Foto © ÖRHB Oberösterreich

LINZ. In der Nacht auf Sonntag ist in Linz eine groß angelegte Suchaktion nach einer 68-jährigen Frau erfolgreich verlaufen. Die Frau war zuvor als abgängig gemeldet und zuletzt im Stadtgebiet von Linz gesehen worden. Daraufhin wurden in der Nacht Suchtrupps alarmiert. Im Einsatz standen die Österreichische Rettungshundebrigade, Landesgruppe Oberösterreich, das Suchhundeteam des Roten Kreuzes Oberösterreich sowie die Polizei.

Trotz intensiver Suche blieb der Erfolg zunächst aus. Da die Temperaturen in der Nacht unter den Gefrierpunkt sanken, wurden zusätzlich weitere Kräfte nachalarmiert, um das Suchgebiet zu vergrößern und die Zeit bis zum Auffinden der Frau möglichst kurz zu halten.

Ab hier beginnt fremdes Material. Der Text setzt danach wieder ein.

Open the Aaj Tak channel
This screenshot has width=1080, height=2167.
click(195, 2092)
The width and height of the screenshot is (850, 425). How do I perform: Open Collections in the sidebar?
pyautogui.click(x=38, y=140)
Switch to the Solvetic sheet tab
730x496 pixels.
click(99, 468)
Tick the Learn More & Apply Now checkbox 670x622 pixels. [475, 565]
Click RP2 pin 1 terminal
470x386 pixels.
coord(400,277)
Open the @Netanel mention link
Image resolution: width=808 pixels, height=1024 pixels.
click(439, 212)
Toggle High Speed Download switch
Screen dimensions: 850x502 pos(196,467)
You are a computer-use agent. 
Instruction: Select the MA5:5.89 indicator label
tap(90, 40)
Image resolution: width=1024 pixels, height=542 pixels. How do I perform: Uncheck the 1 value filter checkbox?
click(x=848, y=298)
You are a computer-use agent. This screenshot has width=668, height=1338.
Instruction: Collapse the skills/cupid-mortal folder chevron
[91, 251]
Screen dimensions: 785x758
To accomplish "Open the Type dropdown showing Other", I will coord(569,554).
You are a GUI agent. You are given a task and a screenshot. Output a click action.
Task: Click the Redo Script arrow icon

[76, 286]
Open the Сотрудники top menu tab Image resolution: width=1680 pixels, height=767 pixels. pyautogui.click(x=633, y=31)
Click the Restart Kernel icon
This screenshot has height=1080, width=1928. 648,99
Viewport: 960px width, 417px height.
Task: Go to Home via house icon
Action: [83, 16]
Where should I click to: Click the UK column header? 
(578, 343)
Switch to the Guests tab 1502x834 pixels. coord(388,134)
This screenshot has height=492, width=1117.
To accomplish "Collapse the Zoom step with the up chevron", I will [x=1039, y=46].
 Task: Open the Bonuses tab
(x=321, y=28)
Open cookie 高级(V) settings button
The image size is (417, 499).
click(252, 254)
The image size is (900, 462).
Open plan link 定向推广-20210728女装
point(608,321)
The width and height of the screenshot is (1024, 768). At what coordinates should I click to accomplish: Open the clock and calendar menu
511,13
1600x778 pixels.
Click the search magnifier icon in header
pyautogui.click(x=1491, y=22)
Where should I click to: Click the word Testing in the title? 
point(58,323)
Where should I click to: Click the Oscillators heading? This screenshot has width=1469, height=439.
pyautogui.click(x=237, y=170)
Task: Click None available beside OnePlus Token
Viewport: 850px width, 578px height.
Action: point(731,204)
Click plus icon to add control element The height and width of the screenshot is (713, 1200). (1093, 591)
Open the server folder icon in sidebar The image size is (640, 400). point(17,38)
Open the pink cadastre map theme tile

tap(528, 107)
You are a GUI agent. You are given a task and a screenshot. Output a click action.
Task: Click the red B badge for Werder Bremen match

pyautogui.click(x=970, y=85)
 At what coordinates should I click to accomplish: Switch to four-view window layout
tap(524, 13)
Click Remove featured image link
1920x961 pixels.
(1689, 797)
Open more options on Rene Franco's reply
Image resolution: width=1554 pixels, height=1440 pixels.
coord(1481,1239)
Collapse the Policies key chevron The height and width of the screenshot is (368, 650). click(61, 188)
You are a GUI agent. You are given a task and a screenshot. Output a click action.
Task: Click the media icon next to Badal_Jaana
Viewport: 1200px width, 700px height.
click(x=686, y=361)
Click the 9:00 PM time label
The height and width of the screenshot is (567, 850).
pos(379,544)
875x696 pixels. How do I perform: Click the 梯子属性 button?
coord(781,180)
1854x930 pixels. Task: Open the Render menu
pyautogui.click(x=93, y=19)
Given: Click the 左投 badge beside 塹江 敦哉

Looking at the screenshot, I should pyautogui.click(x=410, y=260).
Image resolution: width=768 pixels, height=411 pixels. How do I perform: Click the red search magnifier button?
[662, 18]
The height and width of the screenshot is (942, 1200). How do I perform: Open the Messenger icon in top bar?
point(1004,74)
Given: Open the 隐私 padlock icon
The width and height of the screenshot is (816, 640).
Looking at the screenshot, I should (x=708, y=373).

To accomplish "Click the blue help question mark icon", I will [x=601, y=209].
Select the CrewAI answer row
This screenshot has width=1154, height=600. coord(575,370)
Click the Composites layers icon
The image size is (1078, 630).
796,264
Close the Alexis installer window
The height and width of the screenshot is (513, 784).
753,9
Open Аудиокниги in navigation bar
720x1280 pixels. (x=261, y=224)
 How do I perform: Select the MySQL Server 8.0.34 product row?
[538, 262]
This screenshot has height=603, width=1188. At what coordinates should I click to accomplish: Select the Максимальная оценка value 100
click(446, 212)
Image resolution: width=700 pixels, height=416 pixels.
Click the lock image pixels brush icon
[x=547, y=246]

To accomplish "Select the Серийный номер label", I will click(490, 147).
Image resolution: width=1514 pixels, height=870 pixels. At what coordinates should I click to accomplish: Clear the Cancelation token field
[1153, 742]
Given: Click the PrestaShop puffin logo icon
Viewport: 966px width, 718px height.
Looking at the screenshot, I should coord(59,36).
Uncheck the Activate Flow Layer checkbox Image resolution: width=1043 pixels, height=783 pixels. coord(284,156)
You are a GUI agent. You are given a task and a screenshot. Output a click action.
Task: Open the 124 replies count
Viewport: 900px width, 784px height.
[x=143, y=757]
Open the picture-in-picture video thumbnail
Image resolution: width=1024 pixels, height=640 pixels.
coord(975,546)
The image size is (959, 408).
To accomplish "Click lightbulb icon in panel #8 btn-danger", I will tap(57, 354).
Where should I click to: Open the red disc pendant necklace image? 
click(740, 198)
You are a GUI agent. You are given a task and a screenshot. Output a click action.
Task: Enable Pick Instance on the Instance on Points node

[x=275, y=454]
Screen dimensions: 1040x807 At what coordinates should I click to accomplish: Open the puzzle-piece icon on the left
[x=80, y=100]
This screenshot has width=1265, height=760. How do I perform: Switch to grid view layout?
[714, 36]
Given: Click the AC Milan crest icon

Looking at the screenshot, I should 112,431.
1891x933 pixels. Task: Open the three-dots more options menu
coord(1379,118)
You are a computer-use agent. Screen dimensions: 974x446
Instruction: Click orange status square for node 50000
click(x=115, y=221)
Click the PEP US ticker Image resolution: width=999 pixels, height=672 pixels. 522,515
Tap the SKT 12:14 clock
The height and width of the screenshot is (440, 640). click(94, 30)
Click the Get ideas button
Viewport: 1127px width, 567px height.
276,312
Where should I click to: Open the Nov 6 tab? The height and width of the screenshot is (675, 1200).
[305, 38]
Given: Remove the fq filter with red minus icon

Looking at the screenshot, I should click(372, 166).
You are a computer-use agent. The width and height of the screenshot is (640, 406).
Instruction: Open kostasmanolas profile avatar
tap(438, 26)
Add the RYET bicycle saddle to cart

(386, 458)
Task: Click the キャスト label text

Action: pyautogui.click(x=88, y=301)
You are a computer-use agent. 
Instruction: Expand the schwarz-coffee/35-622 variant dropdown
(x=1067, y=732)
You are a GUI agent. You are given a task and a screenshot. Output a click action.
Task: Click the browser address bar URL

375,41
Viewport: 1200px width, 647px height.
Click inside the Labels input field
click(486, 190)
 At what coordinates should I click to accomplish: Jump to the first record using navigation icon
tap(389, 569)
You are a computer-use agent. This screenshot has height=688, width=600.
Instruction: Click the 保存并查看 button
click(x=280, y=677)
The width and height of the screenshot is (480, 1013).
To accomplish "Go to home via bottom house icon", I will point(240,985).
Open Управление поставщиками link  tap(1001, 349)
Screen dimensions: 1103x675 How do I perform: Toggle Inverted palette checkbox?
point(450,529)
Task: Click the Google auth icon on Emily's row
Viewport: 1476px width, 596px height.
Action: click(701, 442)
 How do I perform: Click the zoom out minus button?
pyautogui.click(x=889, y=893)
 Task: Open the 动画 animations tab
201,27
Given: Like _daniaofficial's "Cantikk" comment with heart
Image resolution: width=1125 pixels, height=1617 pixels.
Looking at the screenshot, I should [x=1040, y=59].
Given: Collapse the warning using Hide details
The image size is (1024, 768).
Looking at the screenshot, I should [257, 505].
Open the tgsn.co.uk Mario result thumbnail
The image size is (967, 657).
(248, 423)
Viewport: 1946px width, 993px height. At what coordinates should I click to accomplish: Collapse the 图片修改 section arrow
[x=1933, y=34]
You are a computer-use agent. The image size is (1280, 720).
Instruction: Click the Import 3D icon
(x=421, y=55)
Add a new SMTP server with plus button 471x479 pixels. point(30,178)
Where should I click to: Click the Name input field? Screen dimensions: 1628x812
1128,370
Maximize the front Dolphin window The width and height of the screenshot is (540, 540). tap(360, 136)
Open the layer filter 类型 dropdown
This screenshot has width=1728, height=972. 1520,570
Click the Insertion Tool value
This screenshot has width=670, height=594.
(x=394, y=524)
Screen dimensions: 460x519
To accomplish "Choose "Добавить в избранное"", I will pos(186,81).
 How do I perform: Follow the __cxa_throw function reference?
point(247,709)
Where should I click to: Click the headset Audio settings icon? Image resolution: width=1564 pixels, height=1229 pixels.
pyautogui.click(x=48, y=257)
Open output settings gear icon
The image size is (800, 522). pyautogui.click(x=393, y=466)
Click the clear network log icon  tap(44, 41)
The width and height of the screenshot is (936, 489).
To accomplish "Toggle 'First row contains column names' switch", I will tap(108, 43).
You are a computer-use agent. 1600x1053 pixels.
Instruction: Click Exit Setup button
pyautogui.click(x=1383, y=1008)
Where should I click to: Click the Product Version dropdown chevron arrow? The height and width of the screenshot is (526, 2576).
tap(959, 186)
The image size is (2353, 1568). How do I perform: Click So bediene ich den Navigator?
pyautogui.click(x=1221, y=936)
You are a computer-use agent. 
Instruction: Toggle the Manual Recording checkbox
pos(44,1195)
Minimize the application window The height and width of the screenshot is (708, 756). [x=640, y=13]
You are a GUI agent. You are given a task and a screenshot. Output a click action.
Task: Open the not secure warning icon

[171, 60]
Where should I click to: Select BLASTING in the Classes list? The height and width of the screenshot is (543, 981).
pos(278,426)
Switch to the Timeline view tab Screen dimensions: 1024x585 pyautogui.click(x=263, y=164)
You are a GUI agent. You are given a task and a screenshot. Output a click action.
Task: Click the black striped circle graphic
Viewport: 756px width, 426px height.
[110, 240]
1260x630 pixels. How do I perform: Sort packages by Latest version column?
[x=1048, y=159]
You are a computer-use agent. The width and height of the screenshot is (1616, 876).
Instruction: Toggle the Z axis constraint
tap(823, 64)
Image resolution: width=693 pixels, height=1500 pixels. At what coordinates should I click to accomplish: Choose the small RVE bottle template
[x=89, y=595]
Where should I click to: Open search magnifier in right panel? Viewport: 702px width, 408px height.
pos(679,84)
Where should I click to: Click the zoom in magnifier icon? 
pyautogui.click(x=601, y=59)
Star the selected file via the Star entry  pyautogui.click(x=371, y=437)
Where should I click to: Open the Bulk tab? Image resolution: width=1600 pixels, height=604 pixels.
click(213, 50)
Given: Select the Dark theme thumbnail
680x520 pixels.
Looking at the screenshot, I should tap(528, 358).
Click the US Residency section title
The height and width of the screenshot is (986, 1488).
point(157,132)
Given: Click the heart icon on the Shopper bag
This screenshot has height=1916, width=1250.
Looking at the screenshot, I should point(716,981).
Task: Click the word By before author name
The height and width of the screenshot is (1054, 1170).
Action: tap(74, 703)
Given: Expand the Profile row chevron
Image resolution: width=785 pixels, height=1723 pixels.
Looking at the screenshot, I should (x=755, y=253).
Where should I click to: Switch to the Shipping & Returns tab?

Im Zuge dieser erweiterten Suche kam auch Rettungshund Findus mit seinem Hundeführer Wolfgang Eibl sowie dem Team Melanie Eibl und Martin Thonhauser zum Einsatz. Das Team arbeitete sich Schritt für Schritt durch das zugewiesene Gebiet – mit Erfolg: Findus konnte die 68-Jährige schließlich aufspüren.

Die Frau war zum Zeitpunkt der Auffindung leicht unterkühlt, aber ansprechbar. Sie wurde noch vor Ort medizinisch versorgt. Die Einsatzkräfte betonen, dass die gute Zusammenarbeit aller beteiligten Organisationen maßgeblich zum positiven Ausgang des nächtlichen Sucheinsatzes beigetragen hat.